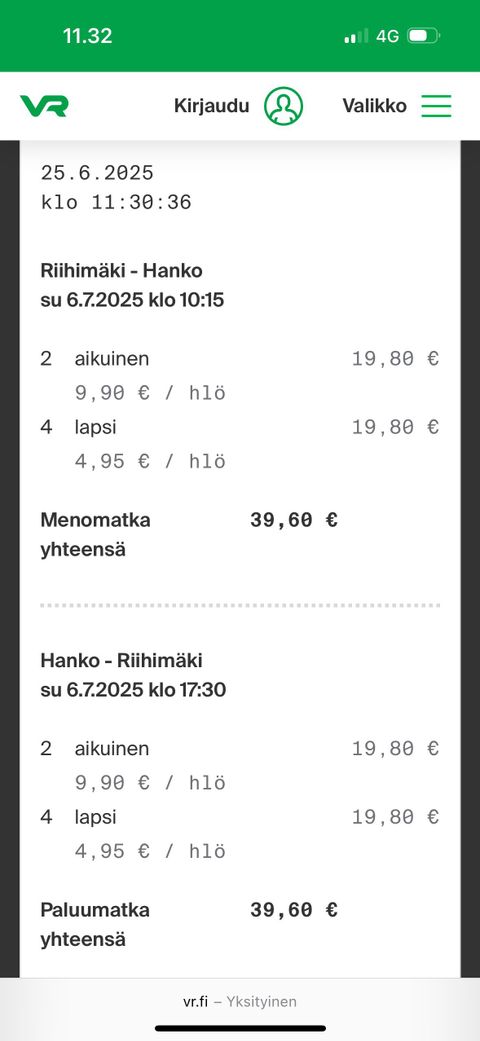Open the Valikko menu label
The width and height of the screenshot is (480, 1041).
[374, 106]
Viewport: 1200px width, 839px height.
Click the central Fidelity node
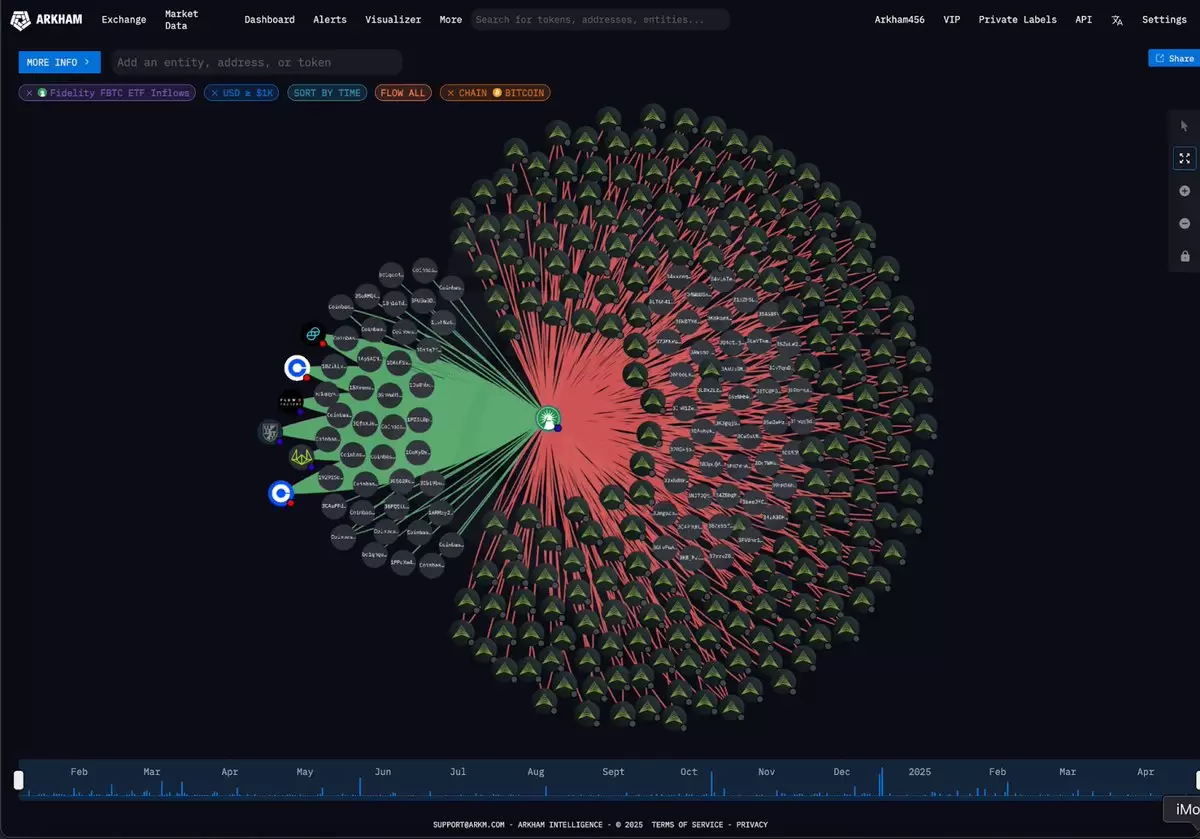(x=547, y=419)
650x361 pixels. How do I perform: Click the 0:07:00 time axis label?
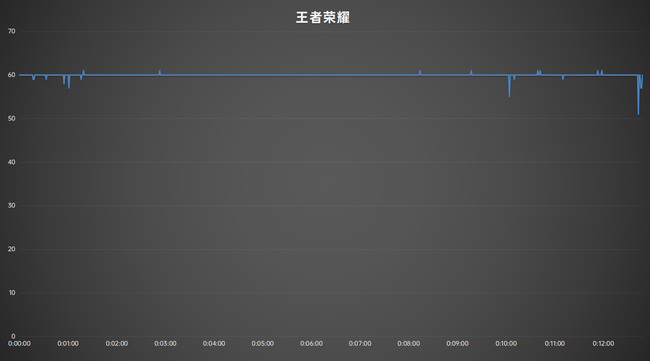coord(360,344)
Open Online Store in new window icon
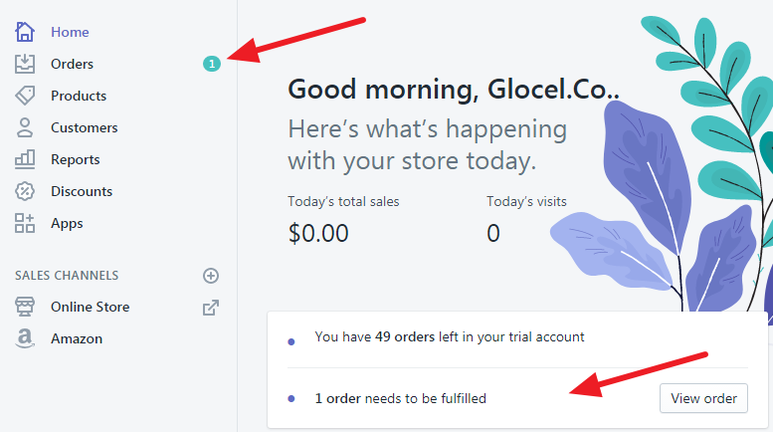This screenshot has height=432, width=773. (210, 308)
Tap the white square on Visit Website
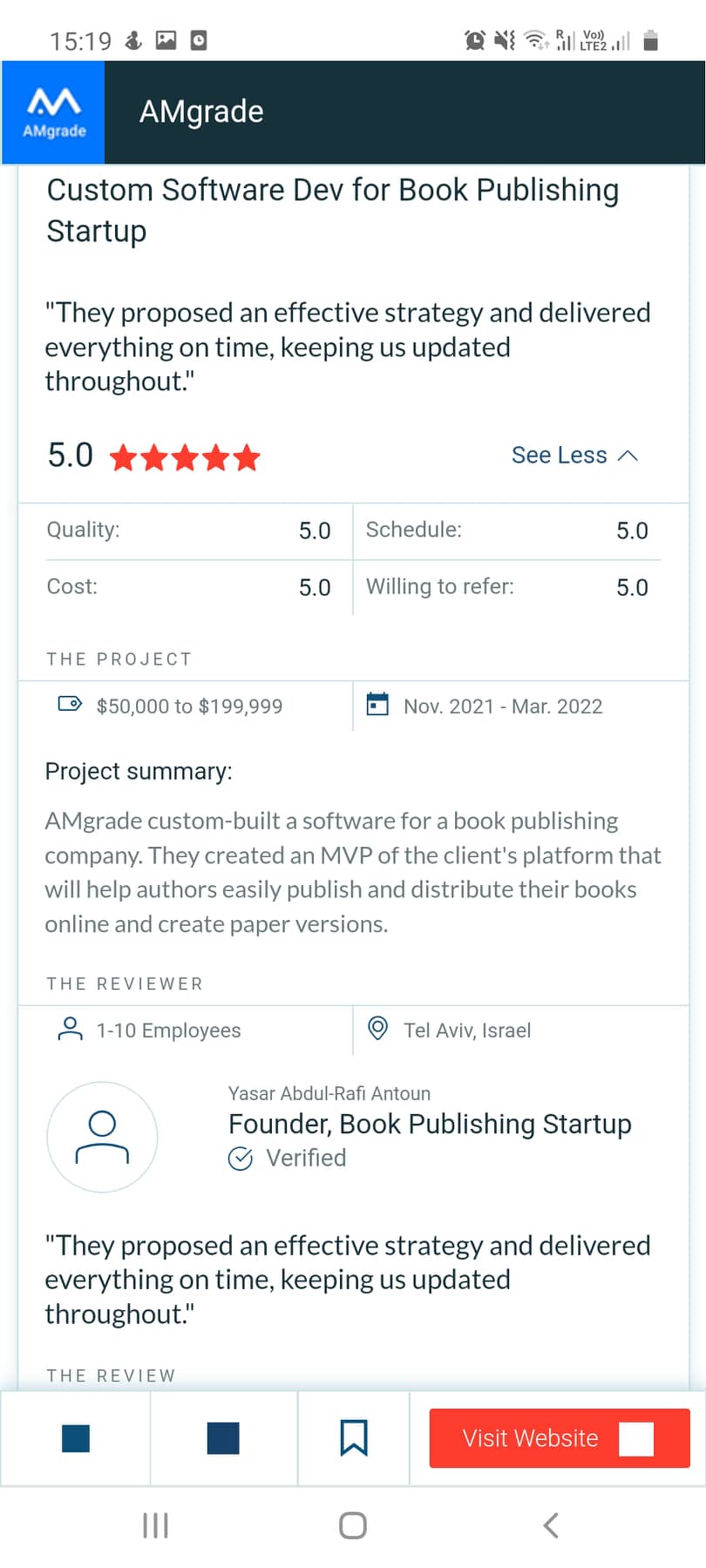Screen dimensions: 706x1568 [x=636, y=1439]
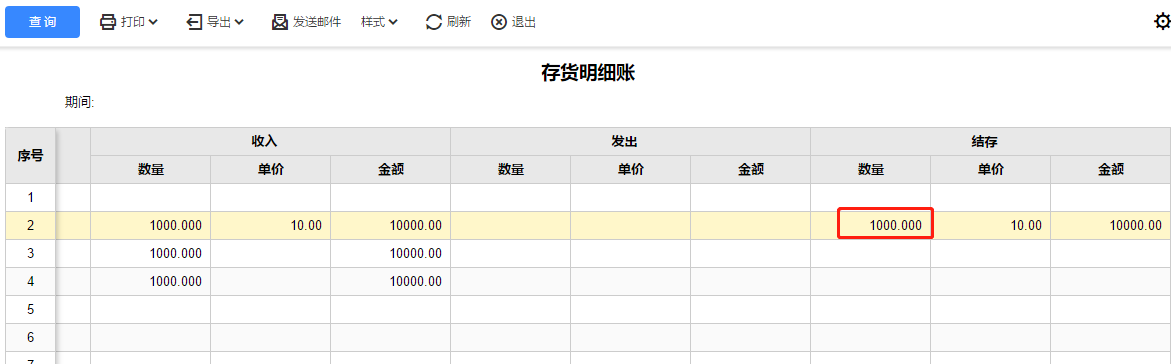Open the 样式 style dropdown

click(379, 22)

| Instructions to follow |
Return only the lines from the one containing "650x361 pixels. How" through the last line of the entries above, exactly as written and without pictures.

| Reply |
650x361 pixels. How do I perform: Click the 0:07:00 time axis label?
coord(360,344)
Open Online Store in new window icon
This screenshot has height=432, width=773. (210, 308)
Tap the white square on Visit Website
Screen dimensions: 706x1568 [x=636, y=1439]
Open the 样式 style dropdown

click(379, 22)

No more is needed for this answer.